● Task statement
Write the records out again in full, word for word.

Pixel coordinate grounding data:
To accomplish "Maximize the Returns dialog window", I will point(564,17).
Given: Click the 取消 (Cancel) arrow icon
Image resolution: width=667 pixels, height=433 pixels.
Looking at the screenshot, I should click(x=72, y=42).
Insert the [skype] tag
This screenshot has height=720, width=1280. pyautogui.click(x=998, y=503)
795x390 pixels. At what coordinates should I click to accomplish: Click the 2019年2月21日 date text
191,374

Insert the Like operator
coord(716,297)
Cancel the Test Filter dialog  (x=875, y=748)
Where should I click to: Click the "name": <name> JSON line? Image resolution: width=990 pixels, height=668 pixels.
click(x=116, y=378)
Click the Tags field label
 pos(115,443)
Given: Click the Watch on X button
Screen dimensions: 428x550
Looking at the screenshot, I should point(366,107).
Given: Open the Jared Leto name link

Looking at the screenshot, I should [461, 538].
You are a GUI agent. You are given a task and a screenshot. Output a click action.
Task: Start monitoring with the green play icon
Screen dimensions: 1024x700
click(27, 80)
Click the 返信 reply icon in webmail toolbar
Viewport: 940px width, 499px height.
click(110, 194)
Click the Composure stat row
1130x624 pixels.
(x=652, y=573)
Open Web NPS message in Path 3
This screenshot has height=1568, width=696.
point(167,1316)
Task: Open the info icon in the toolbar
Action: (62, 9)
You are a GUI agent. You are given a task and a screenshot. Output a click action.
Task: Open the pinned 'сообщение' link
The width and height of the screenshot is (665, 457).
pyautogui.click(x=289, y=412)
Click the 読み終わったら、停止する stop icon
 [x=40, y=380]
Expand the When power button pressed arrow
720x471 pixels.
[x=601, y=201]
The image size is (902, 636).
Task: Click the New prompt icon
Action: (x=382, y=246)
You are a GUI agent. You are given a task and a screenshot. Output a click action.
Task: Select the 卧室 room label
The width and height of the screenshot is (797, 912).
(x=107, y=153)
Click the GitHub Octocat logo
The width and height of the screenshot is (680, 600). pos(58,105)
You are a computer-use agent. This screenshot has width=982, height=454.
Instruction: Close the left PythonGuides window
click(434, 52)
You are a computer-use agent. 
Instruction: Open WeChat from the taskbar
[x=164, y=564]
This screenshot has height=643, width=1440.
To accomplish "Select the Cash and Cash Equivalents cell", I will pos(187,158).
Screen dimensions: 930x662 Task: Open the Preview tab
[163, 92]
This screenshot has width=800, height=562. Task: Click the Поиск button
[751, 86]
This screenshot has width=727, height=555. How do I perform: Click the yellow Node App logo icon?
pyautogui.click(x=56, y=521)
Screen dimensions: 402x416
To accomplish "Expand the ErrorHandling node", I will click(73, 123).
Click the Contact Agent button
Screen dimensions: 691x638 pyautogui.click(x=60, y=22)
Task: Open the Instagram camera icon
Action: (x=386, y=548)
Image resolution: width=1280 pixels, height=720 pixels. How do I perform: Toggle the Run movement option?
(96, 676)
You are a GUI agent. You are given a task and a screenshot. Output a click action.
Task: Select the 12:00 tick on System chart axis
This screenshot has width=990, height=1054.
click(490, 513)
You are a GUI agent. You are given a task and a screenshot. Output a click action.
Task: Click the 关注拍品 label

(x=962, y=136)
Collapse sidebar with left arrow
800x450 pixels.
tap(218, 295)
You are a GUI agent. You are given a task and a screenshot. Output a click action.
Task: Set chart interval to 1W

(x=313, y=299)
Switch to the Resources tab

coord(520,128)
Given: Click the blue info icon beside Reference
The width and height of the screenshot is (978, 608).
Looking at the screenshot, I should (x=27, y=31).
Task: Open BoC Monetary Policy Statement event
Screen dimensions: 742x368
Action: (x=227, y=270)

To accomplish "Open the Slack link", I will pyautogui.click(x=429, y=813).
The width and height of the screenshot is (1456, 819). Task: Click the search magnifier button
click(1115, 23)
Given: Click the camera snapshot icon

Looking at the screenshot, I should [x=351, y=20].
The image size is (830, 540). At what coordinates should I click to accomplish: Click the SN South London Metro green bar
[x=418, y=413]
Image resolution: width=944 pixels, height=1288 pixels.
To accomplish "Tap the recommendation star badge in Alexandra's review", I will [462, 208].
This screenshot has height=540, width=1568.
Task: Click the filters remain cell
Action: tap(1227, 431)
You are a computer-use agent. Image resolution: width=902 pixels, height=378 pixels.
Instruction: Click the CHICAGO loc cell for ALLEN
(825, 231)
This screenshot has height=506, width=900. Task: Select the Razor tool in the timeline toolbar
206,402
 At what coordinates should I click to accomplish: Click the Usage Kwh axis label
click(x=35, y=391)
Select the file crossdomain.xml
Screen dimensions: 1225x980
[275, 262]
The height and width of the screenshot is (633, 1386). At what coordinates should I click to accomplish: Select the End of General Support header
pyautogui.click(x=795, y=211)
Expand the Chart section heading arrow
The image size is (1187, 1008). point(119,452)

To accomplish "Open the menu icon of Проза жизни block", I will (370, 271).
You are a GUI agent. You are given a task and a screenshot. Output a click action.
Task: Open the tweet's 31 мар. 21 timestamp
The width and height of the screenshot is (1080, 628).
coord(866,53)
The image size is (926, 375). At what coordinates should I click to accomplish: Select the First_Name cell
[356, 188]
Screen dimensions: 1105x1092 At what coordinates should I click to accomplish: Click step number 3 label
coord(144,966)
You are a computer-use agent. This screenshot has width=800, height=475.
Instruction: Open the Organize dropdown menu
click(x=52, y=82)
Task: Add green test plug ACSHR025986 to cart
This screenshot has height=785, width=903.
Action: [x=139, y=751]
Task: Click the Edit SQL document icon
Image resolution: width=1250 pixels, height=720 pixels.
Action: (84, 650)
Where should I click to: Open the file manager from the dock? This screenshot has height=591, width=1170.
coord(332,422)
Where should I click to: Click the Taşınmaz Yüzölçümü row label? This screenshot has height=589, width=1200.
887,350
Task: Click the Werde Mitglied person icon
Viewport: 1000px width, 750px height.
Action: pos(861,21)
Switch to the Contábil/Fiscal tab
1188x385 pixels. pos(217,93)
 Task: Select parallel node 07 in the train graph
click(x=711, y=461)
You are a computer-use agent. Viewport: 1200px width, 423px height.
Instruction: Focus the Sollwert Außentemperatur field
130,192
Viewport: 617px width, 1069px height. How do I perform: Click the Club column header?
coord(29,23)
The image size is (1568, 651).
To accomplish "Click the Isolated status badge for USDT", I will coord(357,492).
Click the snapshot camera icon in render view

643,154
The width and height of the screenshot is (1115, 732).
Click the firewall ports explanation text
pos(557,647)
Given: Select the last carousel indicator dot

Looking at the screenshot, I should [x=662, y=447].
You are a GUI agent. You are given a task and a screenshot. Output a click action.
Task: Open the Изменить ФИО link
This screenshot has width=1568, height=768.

● Task output
To accomplish "Maximize the Returns dialog window", I will point(564,17).
Given: Click the 取消 (Cancel) arrow icon
Image resolution: width=667 pixels, height=433 pixels.
Looking at the screenshot, I should click(x=72, y=42).
Insert the [skype] tag
This screenshot has height=720, width=1280. pyautogui.click(x=998, y=503)
795x390 pixels. At what coordinates should I click to accomplish: Click the 2019年2月21日 date text
191,374

Insert the Like operator
coord(716,297)
Cancel the Test Filter dialog  (x=875, y=748)
Where should I click to: Click the "name": <name> JSON line? Image resolution: width=990 pixels, height=668 pixels.
click(x=116, y=378)
Click the Tags field label
 pos(115,443)
Given: Click the Watch on X button
Screen dimensions: 428x550
Looking at the screenshot, I should point(366,107).
Given: Open the Jared Leto name link

Looking at the screenshot, I should [461, 538].
You are a GUI agent. You are given a task and a screenshot. Output a click action.
Task: Start monitoring with the green play icon
Screen dimensions: 1024x700
click(27, 80)
Click the 返信 reply icon in webmail toolbar
Viewport: 940px width, 499px height.
click(110, 194)
Click the Composure stat row
1130x624 pixels.
(x=652, y=573)
Open Web NPS message in Path 3
This screenshot has height=1568, width=696.
point(167,1316)
Task: Open the info icon in the toolbar
Action: (62, 9)
You are a GUI agent. You are given a task and a screenshot. Output a click action.
Task: Open the pinned 'сообщение' link
The width and height of the screenshot is (665, 457).
pyautogui.click(x=289, y=412)
Click the 読み終わったら、停止する stop icon
 [x=40, y=380]
Expand the When power button pressed arrow
720x471 pixels.
[x=601, y=201]
The image size is (902, 636).
Task: Click the New prompt icon
Action: (x=382, y=246)
You are a GUI agent. You are given a task and a screenshot. Output a click action.
Task: Select the 卧室 room label
The width and height of the screenshot is (797, 912).
(x=107, y=153)
Click the GitHub Octocat logo
The width and height of the screenshot is (680, 600). pos(58,105)
You are a computer-use agent. This screenshot has width=982, height=454.
Instruction: Close the left PythonGuides window
click(434, 52)
You are a computer-use agent. 
Instruction: Open WeChat from the taskbar
[x=164, y=564]
This screenshot has height=643, width=1440.
To accomplish "Select the Cash and Cash Equivalents cell", I will pos(187,158).
Screen dimensions: 930x662 Task: Open the Preview tab
[163, 92]
This screenshot has width=800, height=562. Task: Click the Поиск button
[751, 86]
This screenshot has width=727, height=555. How do I perform: Click the yellow Node App logo icon?
pyautogui.click(x=56, y=521)
Screen dimensions: 402x416
To accomplish "Expand the ErrorHandling node", I will click(73, 123).
Click the Contact Agent button
Screen dimensions: 691x638 pyautogui.click(x=60, y=22)
Task: Open the Instagram camera icon
Action: (x=386, y=548)
Image resolution: width=1280 pixels, height=720 pixels. How do I perform: Toggle the Run movement option?
(96, 676)
You are a GUI agent. You are given a task and a screenshot. Output a click action.
Task: Select the 12:00 tick on System chart axis
This screenshot has width=990, height=1054.
click(490, 513)
You are a GUI agent. You are given a task and a screenshot. Output a click action.
Task: Click the 关注拍品 label

(x=962, y=136)
Collapse sidebar with left arrow
800x450 pixels.
tap(218, 295)
You are a GUI agent. You are given a task and a screenshot. Output a click action.
Task: Set chart interval to 1W

(x=313, y=299)
Switch to the Resources tab

coord(520,128)
Given: Click the blue info icon beside Reference
The width and height of the screenshot is (978, 608).
Looking at the screenshot, I should (x=27, y=31).
Task: Open BoC Monetary Policy Statement event
Screen dimensions: 742x368
Action: (x=227, y=270)

To accomplish "Open the Slack link", I will pyautogui.click(x=429, y=813).
The width and height of the screenshot is (1456, 819). Task: Click the search magnifier button
click(1115, 23)
Given: Click the camera snapshot icon

Looking at the screenshot, I should [x=351, y=20].
The image size is (830, 540). At what coordinates should I click to accomplish: Click the SN South London Metro green bar
[x=418, y=413]
Image resolution: width=944 pixels, height=1288 pixels.
To accomplish "Tap the recommendation star badge in Alexandra's review", I will [462, 208].
This screenshot has height=540, width=1568.
Task: Click the filters remain cell
Action: tap(1227, 431)
You are a computer-use agent. Image resolution: width=902 pixels, height=378 pixels.
Instruction: Click the CHICAGO loc cell for ALLEN
(825, 231)
This screenshot has height=506, width=900. Task: Select the Razor tool in the timeline toolbar
206,402
 At what coordinates should I click to accomplish: Click the Usage Kwh axis label
click(x=35, y=391)
Select the file crossdomain.xml
Screen dimensions: 1225x980
[275, 262]
The height and width of the screenshot is (633, 1386). At what coordinates should I click to accomplish: Select the End of General Support header
pyautogui.click(x=795, y=211)
Expand the Chart section heading arrow
The image size is (1187, 1008). point(119,452)

To accomplish "Open the menu icon of Проза жизни block", I will (370, 271).
You are a GUI agent. You are given a task and a screenshot. Output a click action.
Task: Open the tweet's 31 мар. 21 timestamp
The width and height of the screenshot is (1080, 628).
coord(866,53)
The image size is (926, 375). At what coordinates should I click to accomplish: Select the First_Name cell
[356, 188]
Screen dimensions: 1105x1092 At what coordinates should I click to accomplish: Click step number 3 label
coord(144,966)
You are a computer-use agent. This screenshot has width=800, height=475.
Instruction: Open the Organize dropdown menu
click(x=52, y=82)
Task: Add green test plug ACSHR025986 to cart
This screenshot has height=785, width=903.
Action: [x=139, y=751]
Task: Click the Edit SQL document icon
Image resolution: width=1250 pixels, height=720 pixels.
Action: (84, 650)
Where should I click to: Open the file manager from the dock? This screenshot has height=591, width=1170.
coord(332,422)
Where should I click to: Click the Taşınmaz Yüzölçümü row label? This screenshot has height=589, width=1200.
887,350
Task: Click the Werde Mitglied person icon
Viewport: 1000px width, 750px height.
Action: pos(861,21)
Switch to the Contábil/Fiscal tab
1188x385 pixels. pos(217,93)
 Task: Select parallel node 07 in the train graph
click(x=711, y=461)
You are a computer-use agent. Viewport: 1200px width, 423px height.
Instruction: Focus the Sollwert Außentemperatur field
130,192
Viewport: 617px width, 1069px height. How do I perform: Click the Club column header?
coord(29,23)
The image size is (1568, 651).
To accomplish "Click the Isolated status badge for USDT", I will coord(357,492).
Click the snapshot camera icon in render view

643,154
The width and height of the screenshot is (1115, 732).
Click the firewall ports explanation text
pos(557,647)
Given: Select the last carousel indicator dot

Looking at the screenshot, I should [x=662, y=447].
You are a GUI agent. You are given a task and a screenshot. Output a click action.
Task: Open the Изменить ФИО link
This screenshot has width=1568, height=768.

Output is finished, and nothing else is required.